Referendum enthusiasm? Not quite, not yet: This was actually at a Southern Sudan investment conference five years ago, just shortly after the Comprehensive Peace Agreement (CPA) had been signed. But it does sound similar to some of the talk of the past couple of days, doesn’t it?

It’s a given that the south will vote for a secession. Sudan as a country is a colonial creation, and not one that turned out well. The south’s history with the north has been torturous, and the decision for a new country is full of hope for better government. But once the heady patriotic celebrations are over (a party where the organising government, i.e. the new, independent Southern Sudan, might be slightly less keen to invite Omar al Bashir), we will probably find that things won't change that much.    

I generally don’t care what pop stars have to say on political issues in Africa, but I thought that a Southern Sudanese singer cited in one of the dailies actually hit the nail on the head when he described the referendum on the secession as just ‘doing the paper work’. Because it is the formalisation of a process started in 2005 when the CPA that gave south Sudan semi-autonomous status was signed. This meant inclusion in the joint national government, but also, more importantly, the creation of the GOSS – not the General Ordinance Supplies and Security, as Alfred Mutua, bless his heart for being ever funny, would have us believe, but Government of South Sudan. The GOSS had, and will continue to have after the secession, a challenging task: build a country almost from scratch.

According to the CPA, some of the elements of the legal framework that would continue to apply on the national level, and some that would be developed afresh for the south. But the south has often simply pushed ahead to create facts on the ground, for example by establishing a Western banking system, whereas the north has always insisted on Islamic banking. Were telecoms licenses granted for the entire territory of Sudan still valid? The south decided to team up with Uganda and use their country code in order to wrest some control over this sector from the north. The dispute over oil blocks held by Total and then reallocated to White Nile was another case: Did the South have to respect existing contracts, or could they rightly argue that these decisions had been taken without them and against their interest? Should they therefore be able to renegotiate the allocation of such strategic assets?
 
With a formal secession, there is a bit more clarity as the south can simply create whatever regulations they prefer, but this still leaves the question of how to deal with existing contractual obligations, never mind the enormous task of having to develop a full legal framework for the country in the first place. But this is a process that has already started years ago, so I expect continuity here. And for investors, it is just as important to know that what is says on paper is of course not always what really happens. Secession or not, the investment perspectives and the country’s risk profile won’t change fundamentally in the short to medium term.  

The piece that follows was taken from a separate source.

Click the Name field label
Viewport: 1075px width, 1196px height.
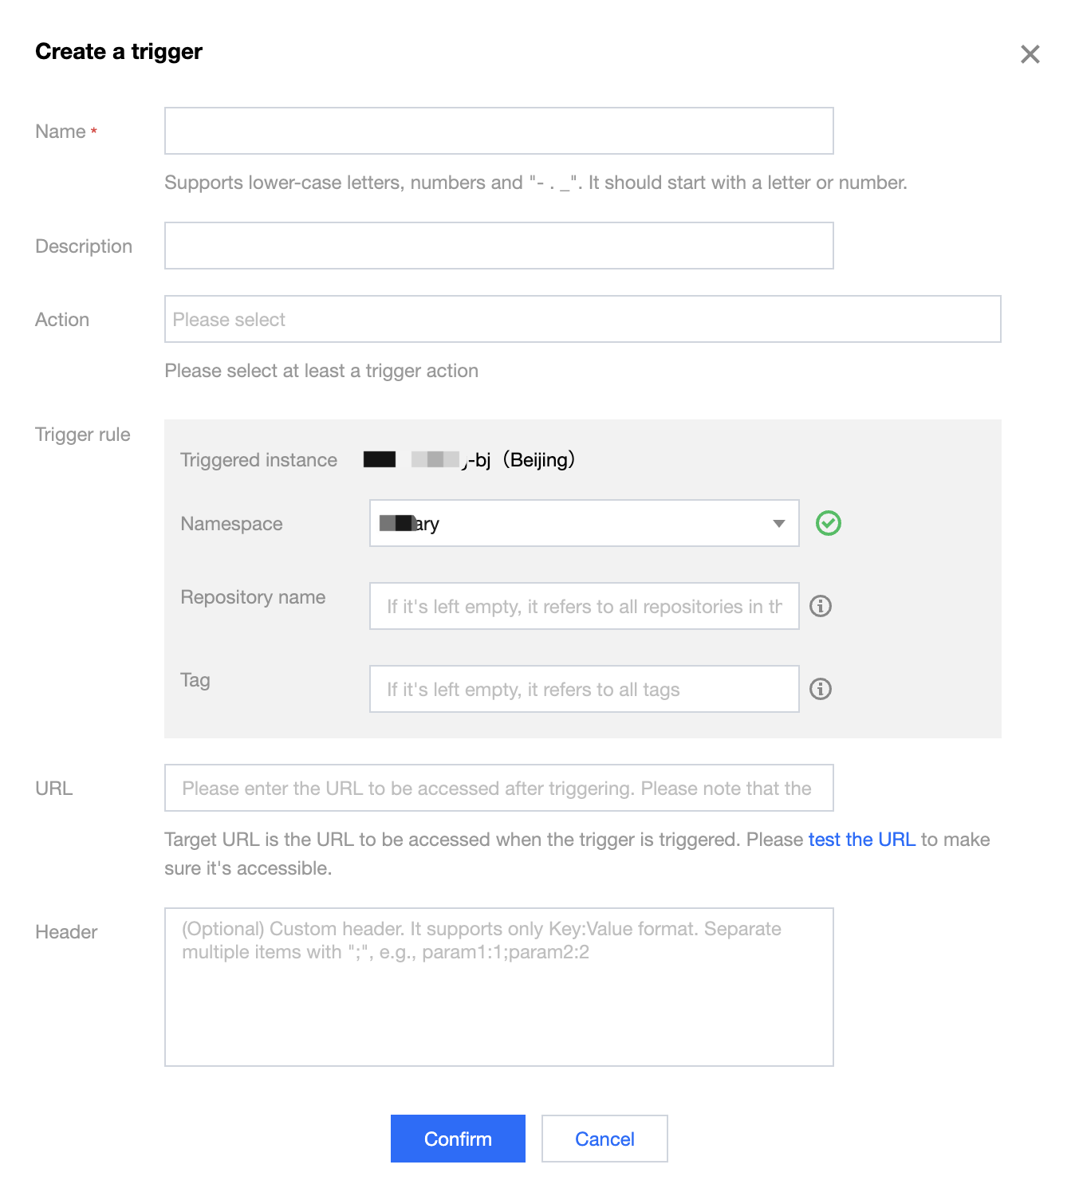pos(61,132)
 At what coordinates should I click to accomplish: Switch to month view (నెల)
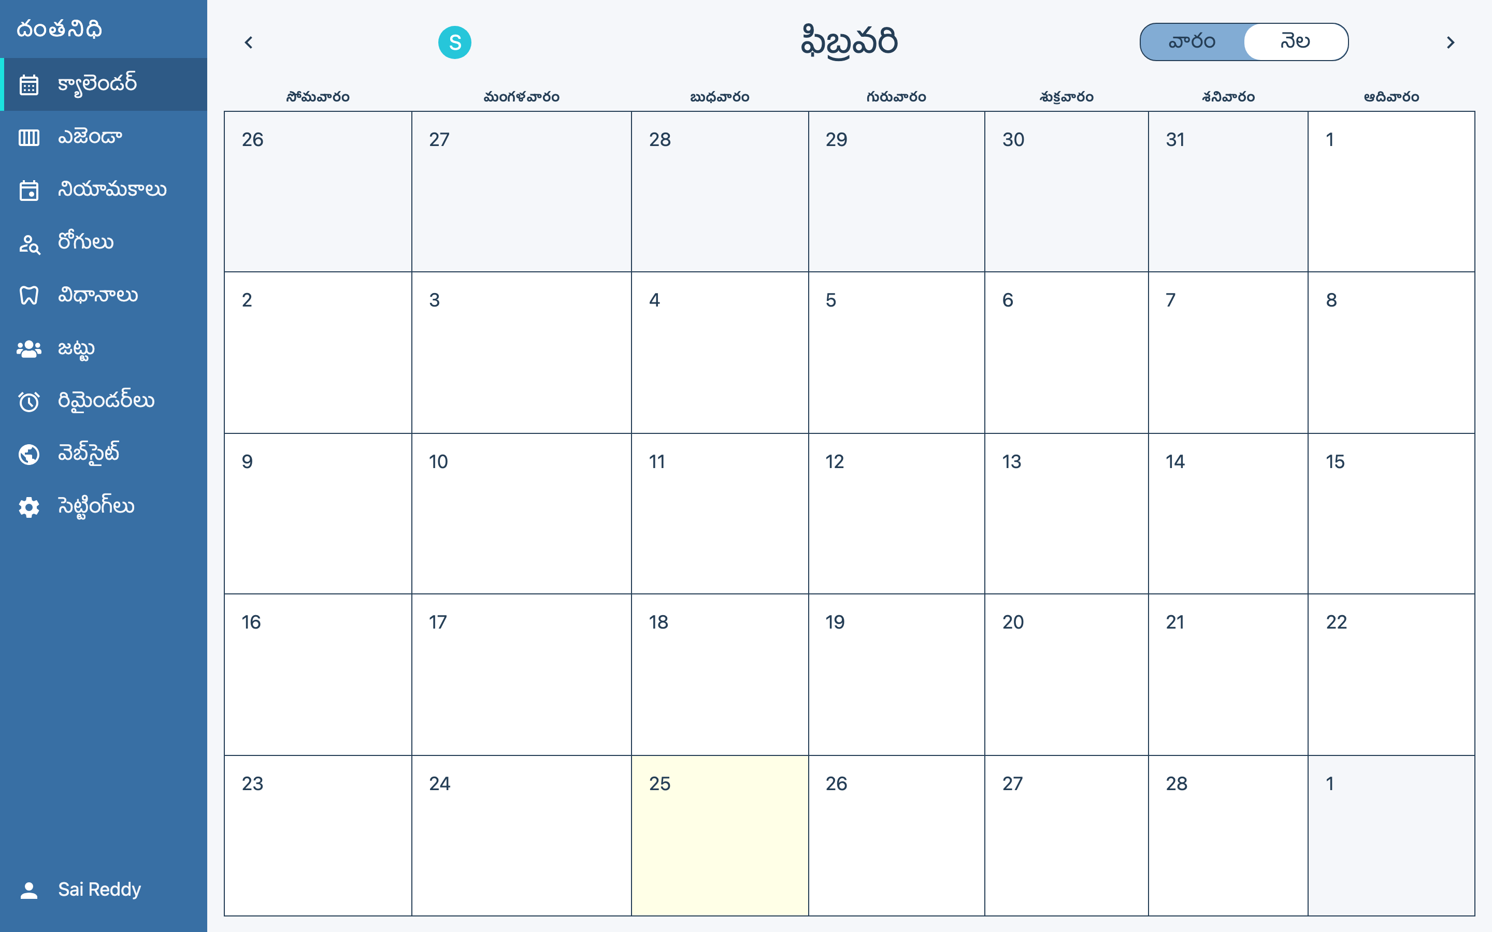[1295, 42]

Southern Sudan offers immense opportunities. But it was, and will continue to be, a high-risk, high-reward environment: an emerging legal framework, lack of enforcement and rule of law, a very limited institutional and physical infrastructure, a very small pool of qualified human resources. None of this is easy to change, and typically people who have fought in the bush for years have a slighty different skill set from what is required in running a civilian government. Security and renewed fighting will remain a headache: Less so because the north would openly declare war, but because it simply needs to exploit existing divisions in the south, as it has done in the past. The status of the disputed boundary areas – crucial for their oil reserves – has not been resolved, and for the foreseeable future, the south will be tied to the north as the oil infrastructure leads through northern Sudan. Building a new pipeline is an expensive, lengthy undertaking and won’t be achieved over night. The secession will make Southern Sudan independent on paper and that's something to celebrate – but I anticipate that it will largely be business as usual.